First Bite: The Local Taco

Posted By on Tue, May 5, 2009 at 6:59 AM

Just in time for Cinco de Mayo, we scouted the margaritas at The Local Taco at yesterday's inaugural lunch. I'm not saying they were too strong or anything, I'm just saying that after one frosty blend of well-balanced sweet and citrus tones topped with a generous drizzle of Sauza, I forgot to take a photo of the restaurant, which was pretty much the reason I went there in the first place.

So here's what it looked like: Cute, clean, festive, understated. Clean white, crisp blue, cheery yellow, stainless steel. Comfy plastic chairs, pendant lights made of Mason jars. Expanded covered patio perfect for whiling away an afternoon with a basket of chips, some tacos and a few margaritas. (Fortunately, someone at my table had the presence of mind to take a photo of those things.)

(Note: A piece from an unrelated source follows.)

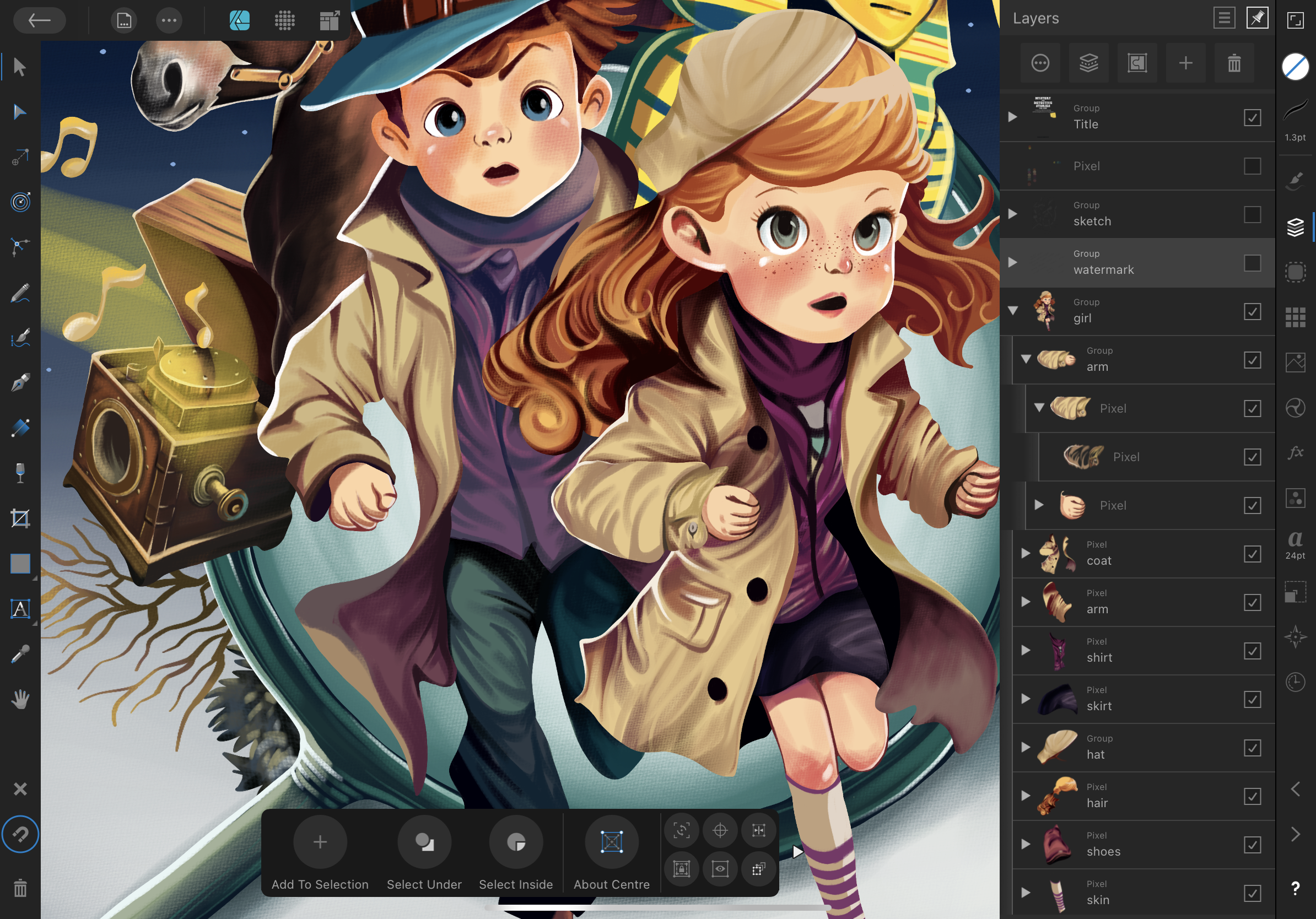Expand the sketch group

click to enlarge local_taco.jpg

Beware: Chips and salsa aren't free. A basket of chips with red and green salsas is $3.25. Homemade guacamole is $4. Tacos are $2.50 a piece, with varieties including fish, barbecue, vegetarian, brisket and fried shrimp. If you like spicy, ask for the "Bang Bang," and you'll get a ramekin with a thin blend of citrus and peppers, which was a refreshing and picant supplement to just about everything we ordered.

Among the tacos we sampled, Korean BBQ was the standout, with tender beef strips in a sweet-and-salty marinade served with shredded cabbage, toasted sesame seeds and green onions. Our major complaint was that the tiny portion of beef got suffocated inside the flour tortilla. (In fact, a lot of the tacos were a little light-weight, but it was Day 1, so we'll reserve judgment and hope they get fattened up.)

Not surprisingly, the most disappointing of our orders was the vegetarian enchilada with sauteed vegetables and beans under a blanket of lemon cream sauce. While fresher than a standard bean-and-cheese meatless option, the enchilada lacked any distinctive flavor or brightness.

As we discussed the lineage of the Sylvan Park address, which over the years housed Red Rooster, Goldie's Deli, Murphy's Loft and Portland Brew, someone asked if it was simply a cursed location. Maybe in the past, but the redesign of the room and the expansion of the patio could go a long way toward breaking the spell. Cheap and cheerful Mexican could be just what the neighborhood is looking for. Especially today--of all days.